Special teams left much to be desired, especially kicker, Collin Root. The normally trusty Root missed three field goals in the Bears three-point loss.

The returners did what they could, but were allowed only a handful of kick return chances.

How it Happened

First Quarter

UNC received the ball to start the game and marched down the field steadily until they got into McNeese territory. After the offense sputtered out, the Root attempted a 51-yard field goal, but missed to the left.

University of Northern Colorado receiver Kevin Meadows evades a defender after catching a pass in a Aug. 1 game against McNeese State at Nottingham Field in Greeley. Photo courtesy of uncbears.com

McNeese State got its chance with the ball and made the most of it. Quarterback James Tabary hit Parker Orgeron for a big gain, opening up the running game and eventually culminating in a two-yard touchdown run by Justin Pratt.

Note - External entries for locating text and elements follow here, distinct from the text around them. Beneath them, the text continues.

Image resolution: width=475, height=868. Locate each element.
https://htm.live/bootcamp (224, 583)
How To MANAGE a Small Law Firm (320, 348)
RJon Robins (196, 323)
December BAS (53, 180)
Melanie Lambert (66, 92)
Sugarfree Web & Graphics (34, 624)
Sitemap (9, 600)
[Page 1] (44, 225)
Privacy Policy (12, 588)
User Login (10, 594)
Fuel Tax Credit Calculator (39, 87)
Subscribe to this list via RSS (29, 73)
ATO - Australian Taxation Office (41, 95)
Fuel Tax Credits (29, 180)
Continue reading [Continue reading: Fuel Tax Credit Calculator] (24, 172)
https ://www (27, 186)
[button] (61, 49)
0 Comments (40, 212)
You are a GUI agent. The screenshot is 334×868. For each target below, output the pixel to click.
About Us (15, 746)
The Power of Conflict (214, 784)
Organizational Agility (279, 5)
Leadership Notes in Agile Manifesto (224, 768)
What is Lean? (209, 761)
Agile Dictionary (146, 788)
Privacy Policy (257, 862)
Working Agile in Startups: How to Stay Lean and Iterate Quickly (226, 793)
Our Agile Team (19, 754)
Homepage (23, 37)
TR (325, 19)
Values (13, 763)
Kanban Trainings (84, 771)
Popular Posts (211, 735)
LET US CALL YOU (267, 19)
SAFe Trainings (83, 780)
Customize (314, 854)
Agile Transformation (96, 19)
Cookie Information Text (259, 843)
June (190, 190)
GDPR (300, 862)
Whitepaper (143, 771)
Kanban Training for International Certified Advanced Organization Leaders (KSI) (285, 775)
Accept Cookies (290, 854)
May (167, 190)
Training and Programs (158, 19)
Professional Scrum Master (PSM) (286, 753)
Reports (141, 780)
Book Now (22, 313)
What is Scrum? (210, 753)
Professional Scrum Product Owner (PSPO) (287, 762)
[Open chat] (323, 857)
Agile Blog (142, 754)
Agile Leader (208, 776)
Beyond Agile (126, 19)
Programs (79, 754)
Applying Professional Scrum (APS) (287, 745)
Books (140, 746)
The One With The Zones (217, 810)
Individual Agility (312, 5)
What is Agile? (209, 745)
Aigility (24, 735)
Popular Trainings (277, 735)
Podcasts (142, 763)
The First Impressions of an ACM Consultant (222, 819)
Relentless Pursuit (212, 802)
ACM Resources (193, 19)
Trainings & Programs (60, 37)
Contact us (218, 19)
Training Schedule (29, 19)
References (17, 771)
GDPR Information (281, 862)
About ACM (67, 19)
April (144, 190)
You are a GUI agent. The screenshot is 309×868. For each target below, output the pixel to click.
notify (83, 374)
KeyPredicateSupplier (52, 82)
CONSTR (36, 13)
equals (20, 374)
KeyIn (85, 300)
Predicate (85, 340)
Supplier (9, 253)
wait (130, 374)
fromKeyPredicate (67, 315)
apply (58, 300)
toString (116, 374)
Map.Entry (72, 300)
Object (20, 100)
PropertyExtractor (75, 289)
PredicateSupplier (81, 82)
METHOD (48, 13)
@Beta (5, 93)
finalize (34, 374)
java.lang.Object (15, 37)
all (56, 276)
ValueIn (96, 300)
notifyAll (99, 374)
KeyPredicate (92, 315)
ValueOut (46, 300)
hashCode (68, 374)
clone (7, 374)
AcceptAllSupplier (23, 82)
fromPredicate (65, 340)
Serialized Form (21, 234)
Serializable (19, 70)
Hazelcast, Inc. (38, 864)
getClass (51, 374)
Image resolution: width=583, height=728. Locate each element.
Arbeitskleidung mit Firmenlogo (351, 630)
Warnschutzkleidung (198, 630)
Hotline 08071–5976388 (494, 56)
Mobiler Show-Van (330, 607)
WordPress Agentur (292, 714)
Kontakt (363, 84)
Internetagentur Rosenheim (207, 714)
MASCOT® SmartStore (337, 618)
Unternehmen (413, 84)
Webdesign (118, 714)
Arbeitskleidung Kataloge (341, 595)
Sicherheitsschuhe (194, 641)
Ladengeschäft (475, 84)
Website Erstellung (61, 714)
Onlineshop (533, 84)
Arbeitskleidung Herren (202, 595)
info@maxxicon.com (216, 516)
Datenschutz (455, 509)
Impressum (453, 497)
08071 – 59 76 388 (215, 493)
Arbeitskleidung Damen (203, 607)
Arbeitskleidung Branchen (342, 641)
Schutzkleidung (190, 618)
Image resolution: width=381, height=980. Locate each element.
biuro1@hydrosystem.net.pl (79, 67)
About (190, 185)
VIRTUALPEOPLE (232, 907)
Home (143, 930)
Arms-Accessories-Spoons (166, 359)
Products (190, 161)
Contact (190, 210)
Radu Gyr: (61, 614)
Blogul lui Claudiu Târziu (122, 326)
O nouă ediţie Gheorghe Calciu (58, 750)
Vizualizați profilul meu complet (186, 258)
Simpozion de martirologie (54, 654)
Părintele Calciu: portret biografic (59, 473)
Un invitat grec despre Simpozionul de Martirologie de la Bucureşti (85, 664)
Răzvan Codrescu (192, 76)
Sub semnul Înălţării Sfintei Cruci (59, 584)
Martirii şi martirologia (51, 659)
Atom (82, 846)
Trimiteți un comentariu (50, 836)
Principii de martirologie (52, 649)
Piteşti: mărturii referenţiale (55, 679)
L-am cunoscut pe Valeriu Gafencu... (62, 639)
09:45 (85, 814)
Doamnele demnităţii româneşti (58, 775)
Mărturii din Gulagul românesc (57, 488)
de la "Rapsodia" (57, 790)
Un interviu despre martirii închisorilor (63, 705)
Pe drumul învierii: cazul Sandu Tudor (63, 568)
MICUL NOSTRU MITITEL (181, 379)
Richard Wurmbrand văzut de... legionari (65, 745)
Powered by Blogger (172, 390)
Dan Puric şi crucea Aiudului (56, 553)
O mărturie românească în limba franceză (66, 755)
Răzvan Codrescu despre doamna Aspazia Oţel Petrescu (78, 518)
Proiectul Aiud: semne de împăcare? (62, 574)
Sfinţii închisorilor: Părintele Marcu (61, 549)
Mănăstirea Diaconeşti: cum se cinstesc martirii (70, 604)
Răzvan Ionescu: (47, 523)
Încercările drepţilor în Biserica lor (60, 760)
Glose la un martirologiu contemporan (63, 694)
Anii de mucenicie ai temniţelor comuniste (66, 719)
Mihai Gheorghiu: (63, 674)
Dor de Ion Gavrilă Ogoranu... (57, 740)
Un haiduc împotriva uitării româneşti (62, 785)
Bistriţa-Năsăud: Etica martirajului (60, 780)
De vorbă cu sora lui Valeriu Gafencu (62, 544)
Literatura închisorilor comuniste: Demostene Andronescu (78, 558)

UNC tried desperately to counter with a score but was continuously on offense.

McNeese State continued to move the ball — both on the ground and through the air — but the Bears were able to limit the rest of the damage to just a field goal.

Second Quarter: McNeese State 10, UNC 0

After a troublesome performance early by the Bears defense, it strengthened and allowed no more points for the rest of the game.

But while the defense improved, the offense continued to struggle to find its footing.

The Bears tried to get the run game started on numerous occasions, but the offensive line’s youth became evident. The big guys in the trenches were not able to create the running lanes needed.

McNeese’s next drive brought them all the way to the UNC 4 yard line before it stalled. The Cowboys went for it on fourth and Goal, with Tabary attempting a quarterback draw to the left, but the UNC defense held strong and drove him back into the grass.

That stop gave the crowd an incredible burst of enthusiasm that could not be contained.

Unfortunately, the enthusiasm would be thwarted on UNC’s next drive. The offense seemed to start clicking well until an errant pass up the middle was intercepted and McNeese State returned it for a touchdown.

The somber Bears were not defeated, but certainly discouraged heading into halftime.

Third Quarter: McNeese State 17, UNC 0

University of Northern Colorado defensive lineman Keenan Leary chases down McNeese State quarterback James Tabary as he attempts to throw in a Sept. 1 game at Nottingham Field in Greeley. Photo courtesy of uncbears.com

The third was the quarter of missed opportunity for both teams. McNeese’s drives would consist of a punt, blocked field goal, and a fumble after UNC’s defense really found themselves.

The Bear’s offense saw sparks of life, but was only able to produce two drives within field goal range, and both attempts failed.

Collin Root, who was a hero last season setting a school record with a 56-yard field goal as time expired against Idaho State, just could not connect with anything other than the PATs.

4th Quarter: McNeese State 17, UNC 0

It was now or never for UNC. Step up or lose.

The Bears made huge strides in the right direction with a great touchdown drive to open the quarter. They steadily moved down the field, picking up yardage on the ground and through the air.

Knipp threw a good ball to Patrick Stephens, who did the rest himself, juking a defender to open up the field and score.

The Bears were finally on the board.

“17 points down we still felt like we had a chance,” Knipp said. “Defense was doing their job and making stops. We had a couple drives going and it was self inflicted.

“Whether it was penalties or missed assignments or whatever it may be, we hurt ourselves.”

The next drive McNeese State was gaining momentum until Sherand Boyd Jr. picked off Tabary. As he was being tackled he pitched the ball to Michael Walker who ran for the touchdown.

The Bears would force a McNeese State turnover on downs, leaving the Bears one drive to make a comeback. They got to midfield, but Knipp threw his second interception of the game.

UNC forced McNeese State to punt and got four more downs to use. They used all four, but were unable to prevail.

“I think the players really tried hard this game,” Bears coach Earnest Collins Jr., said. … “We know what we have to work on and improve in practice.”

The Mirror’s Keys to the Game Checklist


Establish the run? No. Trae Riek and Milo Hall both had production troubles.

Offensive line protection? Needs work. The first half was night and second half was day. Spread the ball around? Yes. Knipp did well at trying to use every position.


Stop the run? No. Justin Pratt had his way with the defense most of the day.

Contain Lawayne Ross? Yes! Negative three receiving yards is exceptional.

Third down efficiency? Yes. 5/15 is good, but the Bears own was only 3/15.